What is needed is an exact copy of the lines in the entries below from the one holding "Instruction: Click the" through the one holding "The width and height of the screenshot is (257, 116).", pictures excluded.

> _Provided data_
··········

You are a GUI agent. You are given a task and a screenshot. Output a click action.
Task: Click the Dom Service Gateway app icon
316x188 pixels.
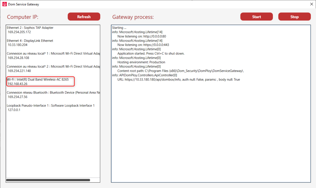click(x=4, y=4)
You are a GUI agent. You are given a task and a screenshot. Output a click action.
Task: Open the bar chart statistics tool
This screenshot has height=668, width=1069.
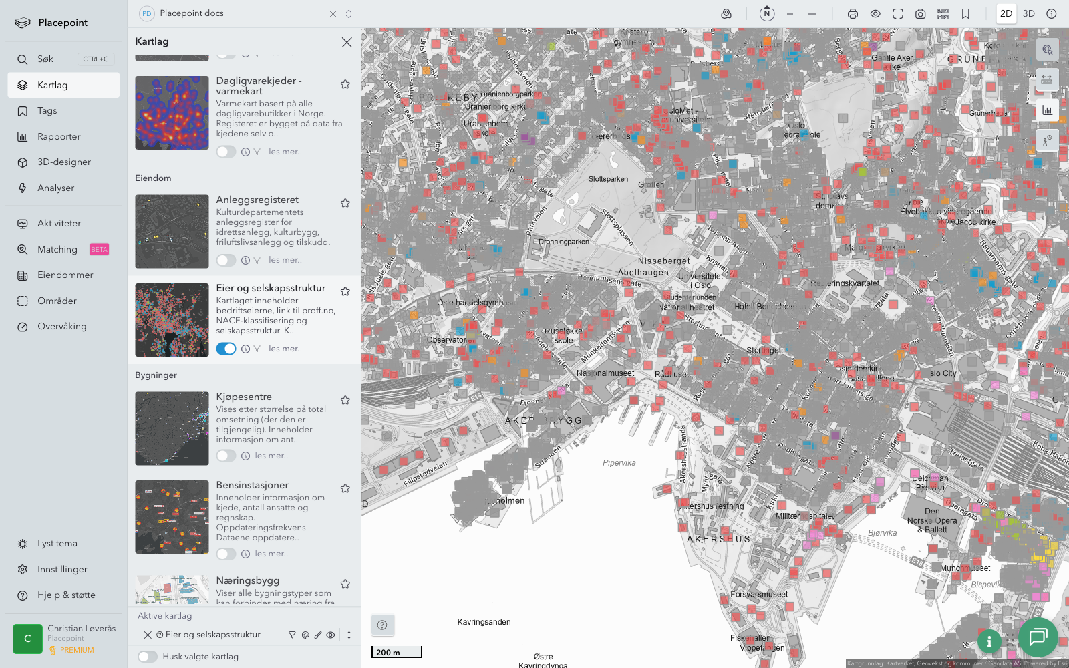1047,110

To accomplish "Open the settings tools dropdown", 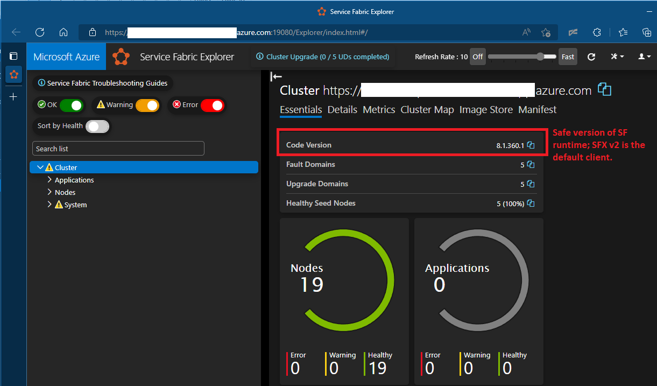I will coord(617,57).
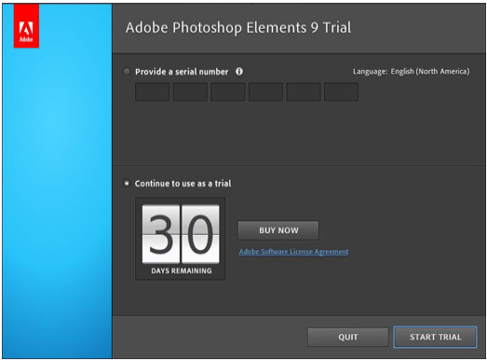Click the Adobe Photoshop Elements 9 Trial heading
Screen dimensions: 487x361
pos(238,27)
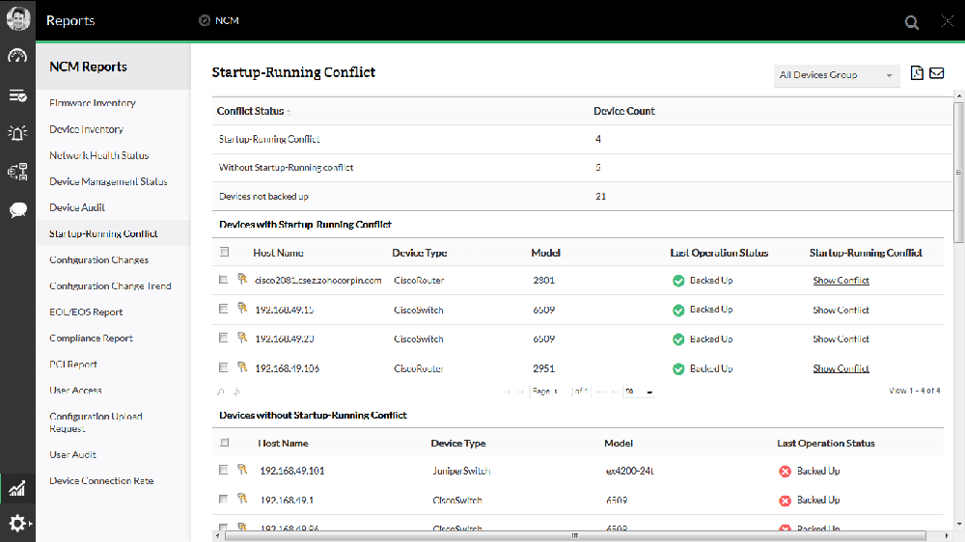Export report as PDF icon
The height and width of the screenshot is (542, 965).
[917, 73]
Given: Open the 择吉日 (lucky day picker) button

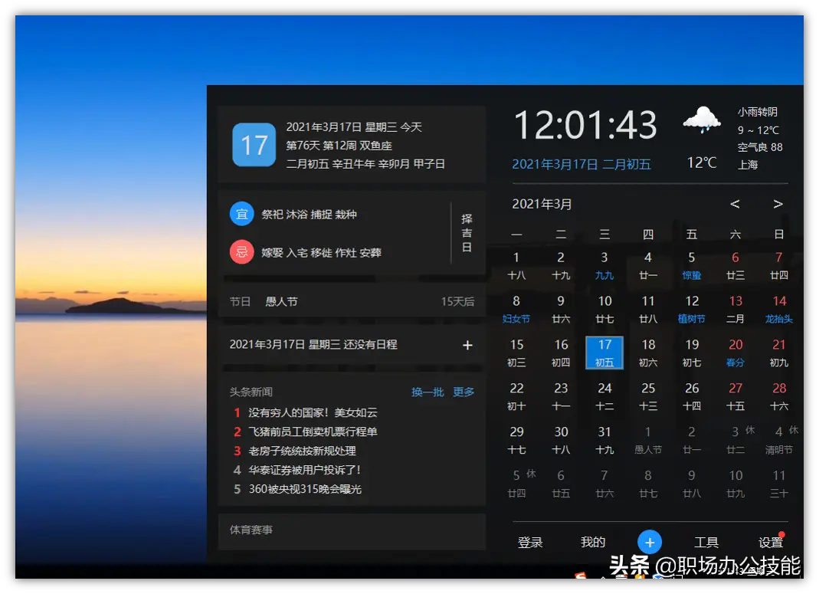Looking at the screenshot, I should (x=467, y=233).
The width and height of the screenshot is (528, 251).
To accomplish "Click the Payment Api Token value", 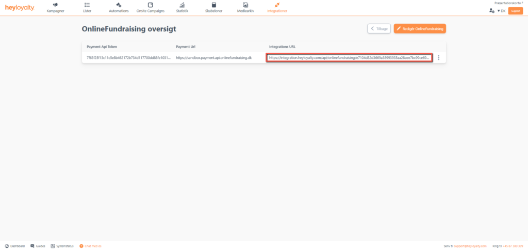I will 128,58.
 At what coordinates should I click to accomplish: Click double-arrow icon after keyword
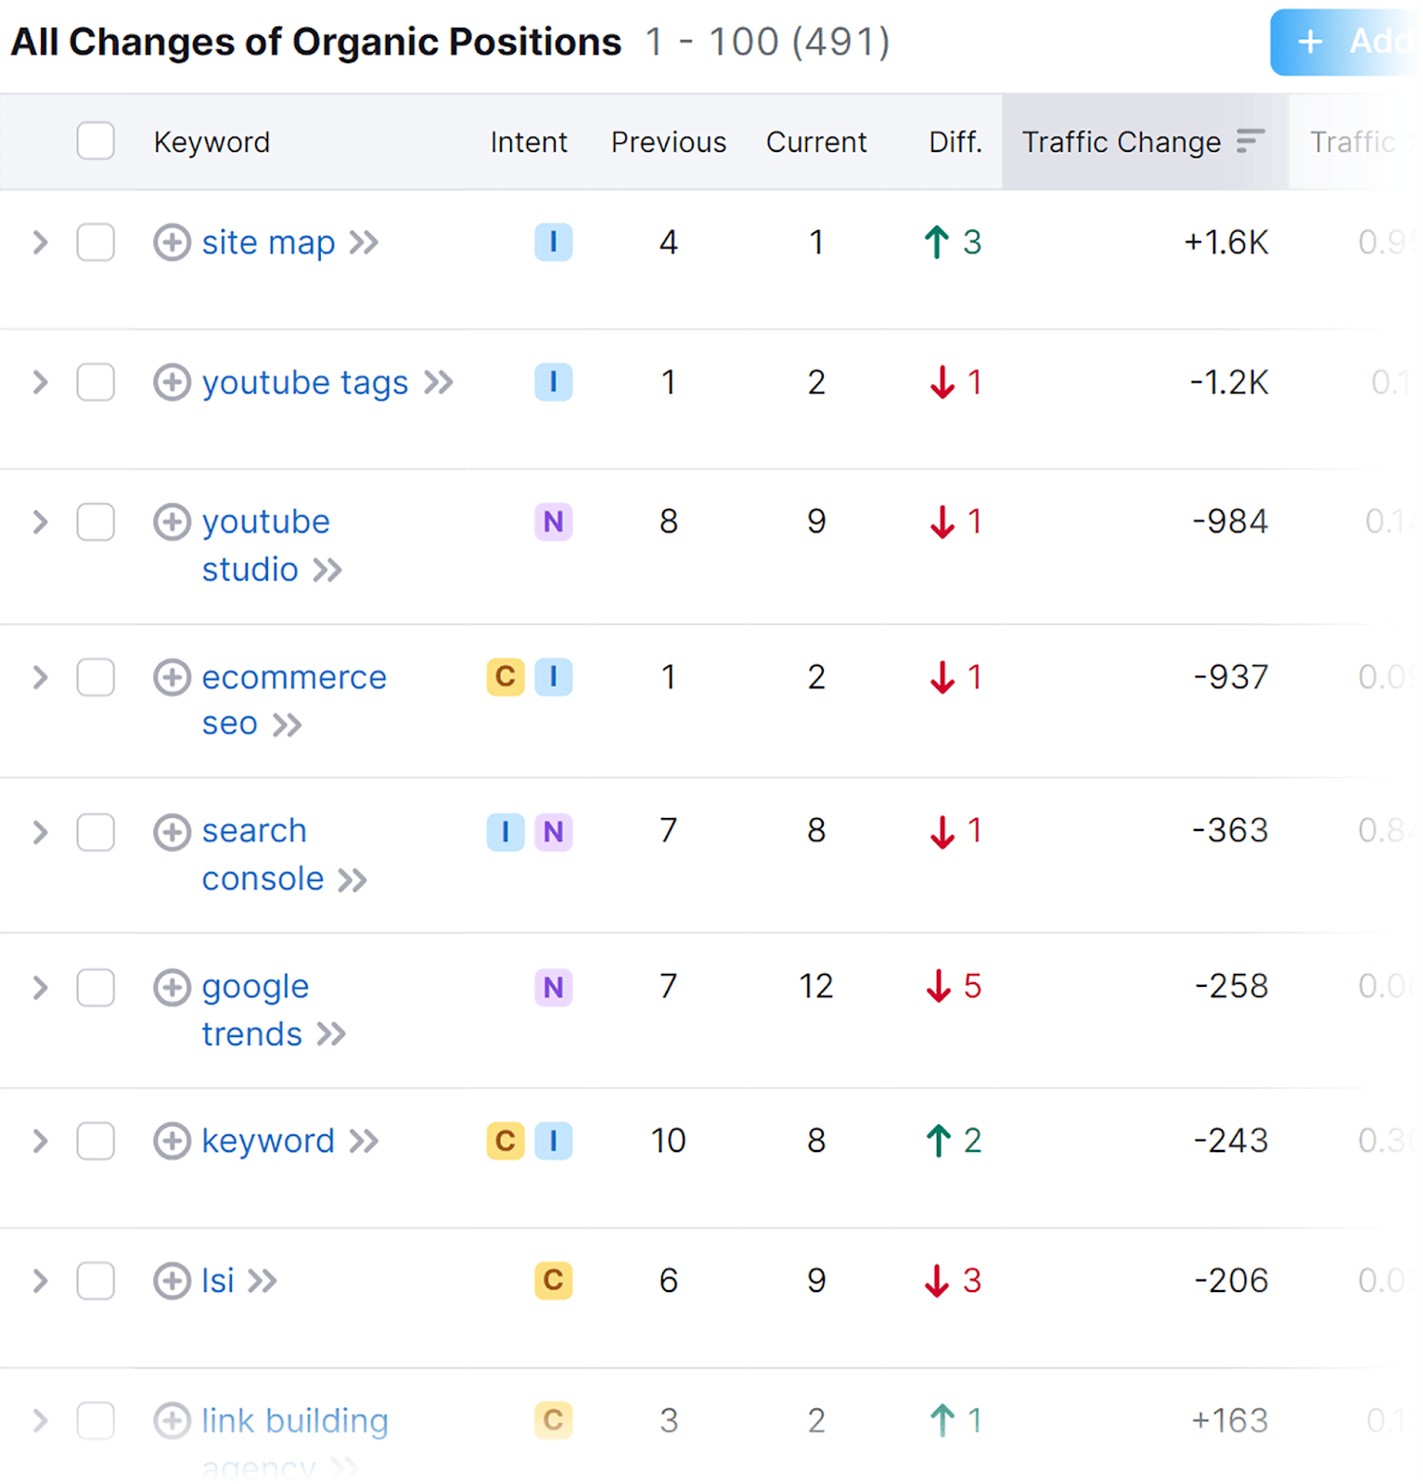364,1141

··········

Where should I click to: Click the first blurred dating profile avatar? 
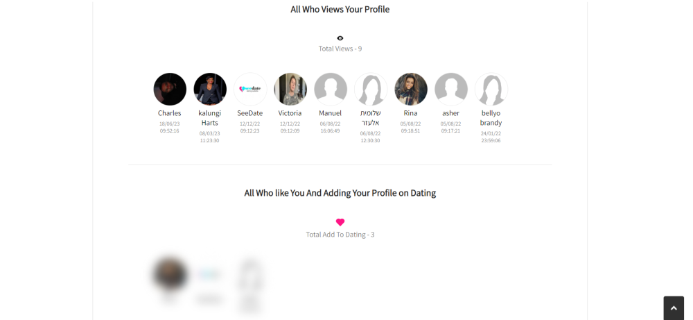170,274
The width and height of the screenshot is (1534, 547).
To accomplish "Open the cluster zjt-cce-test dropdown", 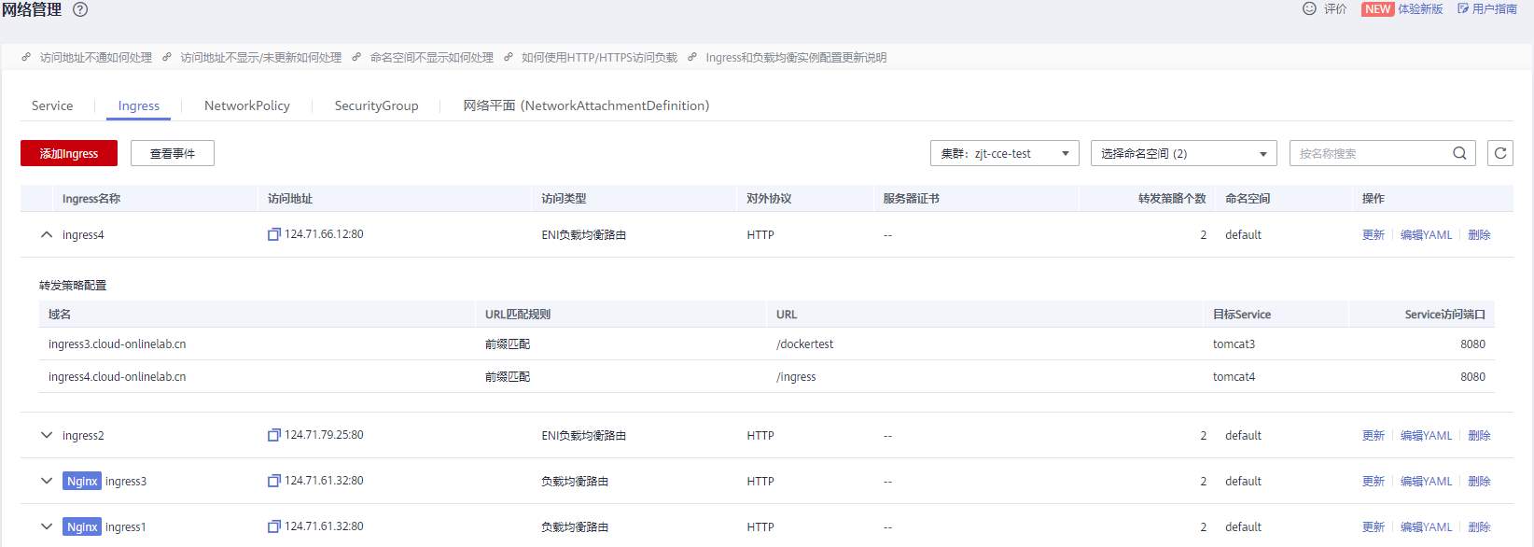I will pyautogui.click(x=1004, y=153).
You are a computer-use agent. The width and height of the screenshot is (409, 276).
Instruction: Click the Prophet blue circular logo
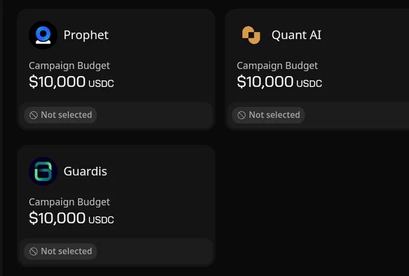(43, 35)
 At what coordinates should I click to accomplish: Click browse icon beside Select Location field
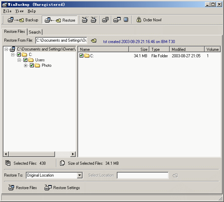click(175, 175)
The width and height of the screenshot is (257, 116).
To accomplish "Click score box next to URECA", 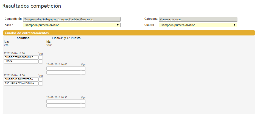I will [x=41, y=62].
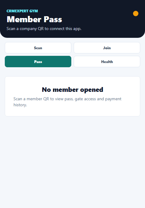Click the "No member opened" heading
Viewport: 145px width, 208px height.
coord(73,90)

··········

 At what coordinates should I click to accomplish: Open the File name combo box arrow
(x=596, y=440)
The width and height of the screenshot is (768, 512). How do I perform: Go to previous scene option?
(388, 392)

··········

> _Result_
Instruction: Click the Prophet blue circular logo
(43, 35)
 At what coordinates should I click to accomplish: Click browse icon beside Select Location field
click(175, 175)
The width and height of the screenshot is (257, 116).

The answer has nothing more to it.